Modeling coupled nitrification-denitrification in manure-amended soil

The flux of nitrous oxide (N₂O) from the soil to the atmosphere is an important contributor to the global greenhouse effect. Spatial variation in the distribution of factors that drive N₂O producing processes often creates hotspots within soil that are difficult to quantify and model, and this is particularly the case after manure amendment. In the stagnant soil matrix, solute diffusion is crucial in supplying the nitrate (NO₃^-)to nearby zones, i.e., hotspots, to maintain a locally high NO₃^- reduction. To provide detailed insight into the spatiotemporal variability of nitrogen (N) transformations around N₂O hotspots, we propose a multi-species, reactive transport model containing kinetic reactions of soil respiration, nitrification, nitrifier denitrification, and denitrification, built on a system of partial differential equations. The model was used to simulate the amount of N₂O, dinitrogen (N₂) and carbon dioxide (CO₂) emitted from a 10 cm soil profile with time, and concentration profiles of crucial intermediates. The measured N₂O and N₂ fluxes correlate well with the model simulations, with a simulated stratification of growing nitrifying and denitrify activities in and around the manure hotspot which is consistent with previous incubation experiments. N₂O evolution was sensitive to the initial setup of oxygen (O₂) availability, and anaerobic condition was maintained in the saturated manure zone throughout the simulation period, demonstrating the necessity of simulating the heterogeneity within soil in N₂O models. Simulation experiments will be conducted to assess the effects of solute diffusion on N transformations.
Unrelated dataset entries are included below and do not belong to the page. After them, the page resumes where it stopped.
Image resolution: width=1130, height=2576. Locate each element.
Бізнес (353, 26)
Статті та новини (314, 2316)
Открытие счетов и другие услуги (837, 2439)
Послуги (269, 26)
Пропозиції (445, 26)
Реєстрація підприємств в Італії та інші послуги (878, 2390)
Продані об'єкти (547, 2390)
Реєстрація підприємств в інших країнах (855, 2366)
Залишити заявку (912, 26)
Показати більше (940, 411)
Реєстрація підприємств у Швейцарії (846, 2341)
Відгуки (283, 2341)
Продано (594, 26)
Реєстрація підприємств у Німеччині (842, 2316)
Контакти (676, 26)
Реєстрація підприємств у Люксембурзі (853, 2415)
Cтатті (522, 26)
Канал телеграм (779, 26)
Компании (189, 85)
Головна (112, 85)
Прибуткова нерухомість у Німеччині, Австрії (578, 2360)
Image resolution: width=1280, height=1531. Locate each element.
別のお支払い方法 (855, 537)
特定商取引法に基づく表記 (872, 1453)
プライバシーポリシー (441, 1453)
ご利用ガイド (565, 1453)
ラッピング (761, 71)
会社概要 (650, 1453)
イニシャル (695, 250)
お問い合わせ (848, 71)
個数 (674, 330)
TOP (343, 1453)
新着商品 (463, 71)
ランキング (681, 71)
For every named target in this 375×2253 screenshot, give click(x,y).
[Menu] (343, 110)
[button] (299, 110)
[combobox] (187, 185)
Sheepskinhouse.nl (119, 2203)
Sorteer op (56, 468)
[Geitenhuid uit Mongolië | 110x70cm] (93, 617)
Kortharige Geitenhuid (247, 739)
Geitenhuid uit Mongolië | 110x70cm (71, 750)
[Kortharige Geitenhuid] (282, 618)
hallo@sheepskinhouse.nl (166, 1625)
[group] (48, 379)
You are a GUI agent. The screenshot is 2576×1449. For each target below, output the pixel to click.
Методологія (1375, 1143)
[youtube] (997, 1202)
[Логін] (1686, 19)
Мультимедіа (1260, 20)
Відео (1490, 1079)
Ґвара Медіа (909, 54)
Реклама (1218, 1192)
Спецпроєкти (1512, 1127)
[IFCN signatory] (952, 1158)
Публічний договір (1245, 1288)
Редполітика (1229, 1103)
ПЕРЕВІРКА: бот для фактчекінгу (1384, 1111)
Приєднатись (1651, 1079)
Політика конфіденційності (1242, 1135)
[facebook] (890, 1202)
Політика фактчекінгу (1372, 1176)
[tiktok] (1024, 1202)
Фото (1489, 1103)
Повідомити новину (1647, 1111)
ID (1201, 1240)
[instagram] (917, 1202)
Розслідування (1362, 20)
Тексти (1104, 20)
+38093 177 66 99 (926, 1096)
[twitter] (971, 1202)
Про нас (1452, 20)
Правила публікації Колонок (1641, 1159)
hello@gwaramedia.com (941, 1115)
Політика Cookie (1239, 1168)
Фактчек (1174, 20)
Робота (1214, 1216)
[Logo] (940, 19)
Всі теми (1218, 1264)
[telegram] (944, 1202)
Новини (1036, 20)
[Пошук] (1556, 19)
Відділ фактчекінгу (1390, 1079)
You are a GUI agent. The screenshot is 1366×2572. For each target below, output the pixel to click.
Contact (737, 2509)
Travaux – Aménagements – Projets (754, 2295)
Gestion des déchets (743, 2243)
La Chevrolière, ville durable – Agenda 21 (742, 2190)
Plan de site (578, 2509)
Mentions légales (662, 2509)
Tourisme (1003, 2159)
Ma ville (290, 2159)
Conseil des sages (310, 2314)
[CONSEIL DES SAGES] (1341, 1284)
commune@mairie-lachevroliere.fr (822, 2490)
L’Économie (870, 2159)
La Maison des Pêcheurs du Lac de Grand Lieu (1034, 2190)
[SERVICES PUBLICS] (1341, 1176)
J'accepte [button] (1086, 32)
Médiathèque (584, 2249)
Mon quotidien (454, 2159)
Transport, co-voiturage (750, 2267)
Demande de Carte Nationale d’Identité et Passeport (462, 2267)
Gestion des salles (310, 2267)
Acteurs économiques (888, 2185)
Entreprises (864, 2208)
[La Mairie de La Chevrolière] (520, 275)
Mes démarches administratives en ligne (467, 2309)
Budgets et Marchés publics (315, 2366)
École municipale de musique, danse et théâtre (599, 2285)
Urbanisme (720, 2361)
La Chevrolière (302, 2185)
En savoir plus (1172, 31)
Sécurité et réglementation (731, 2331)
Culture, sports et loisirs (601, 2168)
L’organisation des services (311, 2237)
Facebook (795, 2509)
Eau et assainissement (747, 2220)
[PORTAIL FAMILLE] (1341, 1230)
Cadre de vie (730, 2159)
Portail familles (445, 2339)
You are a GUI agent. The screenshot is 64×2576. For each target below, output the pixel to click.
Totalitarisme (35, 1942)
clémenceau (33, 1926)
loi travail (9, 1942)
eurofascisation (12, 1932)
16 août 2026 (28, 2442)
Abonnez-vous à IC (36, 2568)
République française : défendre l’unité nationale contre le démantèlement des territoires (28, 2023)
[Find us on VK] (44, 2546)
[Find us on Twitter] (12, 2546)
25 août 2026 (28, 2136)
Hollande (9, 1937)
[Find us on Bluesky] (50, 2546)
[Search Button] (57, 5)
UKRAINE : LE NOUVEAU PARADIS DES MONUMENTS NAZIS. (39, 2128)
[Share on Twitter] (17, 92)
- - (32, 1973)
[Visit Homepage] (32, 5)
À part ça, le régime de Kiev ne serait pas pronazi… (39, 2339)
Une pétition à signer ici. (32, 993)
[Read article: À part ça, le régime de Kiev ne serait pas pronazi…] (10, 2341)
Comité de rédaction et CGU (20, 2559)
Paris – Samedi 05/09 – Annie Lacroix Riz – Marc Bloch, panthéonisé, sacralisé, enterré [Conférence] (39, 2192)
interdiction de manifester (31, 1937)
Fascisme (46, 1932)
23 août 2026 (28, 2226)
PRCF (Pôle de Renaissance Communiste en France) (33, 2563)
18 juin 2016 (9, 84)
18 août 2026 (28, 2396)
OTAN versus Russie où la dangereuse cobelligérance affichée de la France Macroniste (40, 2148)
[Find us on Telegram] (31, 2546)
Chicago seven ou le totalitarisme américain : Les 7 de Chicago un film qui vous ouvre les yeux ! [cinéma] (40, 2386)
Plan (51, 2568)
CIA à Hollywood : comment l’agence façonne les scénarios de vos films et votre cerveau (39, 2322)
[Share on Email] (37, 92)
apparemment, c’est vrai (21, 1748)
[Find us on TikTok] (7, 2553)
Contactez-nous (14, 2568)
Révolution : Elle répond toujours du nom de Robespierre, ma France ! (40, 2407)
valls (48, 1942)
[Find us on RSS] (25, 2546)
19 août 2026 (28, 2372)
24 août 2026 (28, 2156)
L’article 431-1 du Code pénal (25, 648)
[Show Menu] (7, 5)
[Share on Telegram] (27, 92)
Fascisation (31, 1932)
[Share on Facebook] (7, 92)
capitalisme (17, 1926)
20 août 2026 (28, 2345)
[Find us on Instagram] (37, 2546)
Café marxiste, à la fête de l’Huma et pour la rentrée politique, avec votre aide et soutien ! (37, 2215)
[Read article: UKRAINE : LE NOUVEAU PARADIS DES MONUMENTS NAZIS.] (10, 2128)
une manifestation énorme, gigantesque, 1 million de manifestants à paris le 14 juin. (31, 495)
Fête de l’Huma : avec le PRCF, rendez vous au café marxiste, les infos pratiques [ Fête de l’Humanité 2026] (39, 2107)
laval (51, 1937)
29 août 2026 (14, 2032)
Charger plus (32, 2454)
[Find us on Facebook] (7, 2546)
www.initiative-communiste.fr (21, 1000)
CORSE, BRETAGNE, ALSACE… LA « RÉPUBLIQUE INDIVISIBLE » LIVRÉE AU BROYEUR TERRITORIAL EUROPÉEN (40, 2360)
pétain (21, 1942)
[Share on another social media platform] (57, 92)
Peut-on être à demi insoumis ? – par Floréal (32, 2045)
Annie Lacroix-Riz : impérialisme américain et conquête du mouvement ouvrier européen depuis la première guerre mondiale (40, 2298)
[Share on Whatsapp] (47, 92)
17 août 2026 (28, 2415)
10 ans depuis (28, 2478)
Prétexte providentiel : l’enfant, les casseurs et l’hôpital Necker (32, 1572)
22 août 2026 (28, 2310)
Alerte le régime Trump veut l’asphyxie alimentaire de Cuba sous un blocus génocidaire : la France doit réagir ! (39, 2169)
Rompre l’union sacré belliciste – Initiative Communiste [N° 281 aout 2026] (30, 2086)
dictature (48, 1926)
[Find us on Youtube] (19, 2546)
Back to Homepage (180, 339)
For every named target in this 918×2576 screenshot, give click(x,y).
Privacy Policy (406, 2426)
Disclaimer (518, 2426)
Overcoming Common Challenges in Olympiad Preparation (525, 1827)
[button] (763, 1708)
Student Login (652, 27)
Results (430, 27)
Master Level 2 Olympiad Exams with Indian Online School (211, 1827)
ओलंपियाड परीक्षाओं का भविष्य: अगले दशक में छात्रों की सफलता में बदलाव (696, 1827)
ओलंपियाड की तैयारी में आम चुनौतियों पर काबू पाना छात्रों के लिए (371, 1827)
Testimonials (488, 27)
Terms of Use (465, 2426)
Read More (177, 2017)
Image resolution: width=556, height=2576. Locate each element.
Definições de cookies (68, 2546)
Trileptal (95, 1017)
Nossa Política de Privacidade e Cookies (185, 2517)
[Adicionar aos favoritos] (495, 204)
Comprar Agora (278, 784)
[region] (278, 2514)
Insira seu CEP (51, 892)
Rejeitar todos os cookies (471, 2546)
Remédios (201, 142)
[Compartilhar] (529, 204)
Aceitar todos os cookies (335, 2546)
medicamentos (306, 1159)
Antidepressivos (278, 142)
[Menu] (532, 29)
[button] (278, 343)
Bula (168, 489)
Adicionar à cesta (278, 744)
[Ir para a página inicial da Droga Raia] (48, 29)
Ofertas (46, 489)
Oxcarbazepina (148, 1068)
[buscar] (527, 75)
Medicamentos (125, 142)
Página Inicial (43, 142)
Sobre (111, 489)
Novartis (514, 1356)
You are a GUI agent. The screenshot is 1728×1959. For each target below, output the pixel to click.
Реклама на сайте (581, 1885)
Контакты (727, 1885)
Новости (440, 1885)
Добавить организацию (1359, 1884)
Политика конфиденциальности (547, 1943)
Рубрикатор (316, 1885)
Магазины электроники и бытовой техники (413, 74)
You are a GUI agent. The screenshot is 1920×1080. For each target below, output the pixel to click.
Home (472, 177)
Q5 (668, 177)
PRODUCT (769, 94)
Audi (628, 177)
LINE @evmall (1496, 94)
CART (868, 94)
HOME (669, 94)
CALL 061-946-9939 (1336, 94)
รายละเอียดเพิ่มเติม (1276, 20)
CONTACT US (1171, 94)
We anticipate that diffusive NO₃^- transport to be crucial to facilitate the coupled nitrification-denitrification around the manure zone. Neglecting such a process in process models may make it difficult to reflect the rapid turnover of nitrogen pool around organic hotspots and underestimate N₂O emissions. The model and its parameters allows for new detailed insight into N₂O formation processes in heterogeneous environments.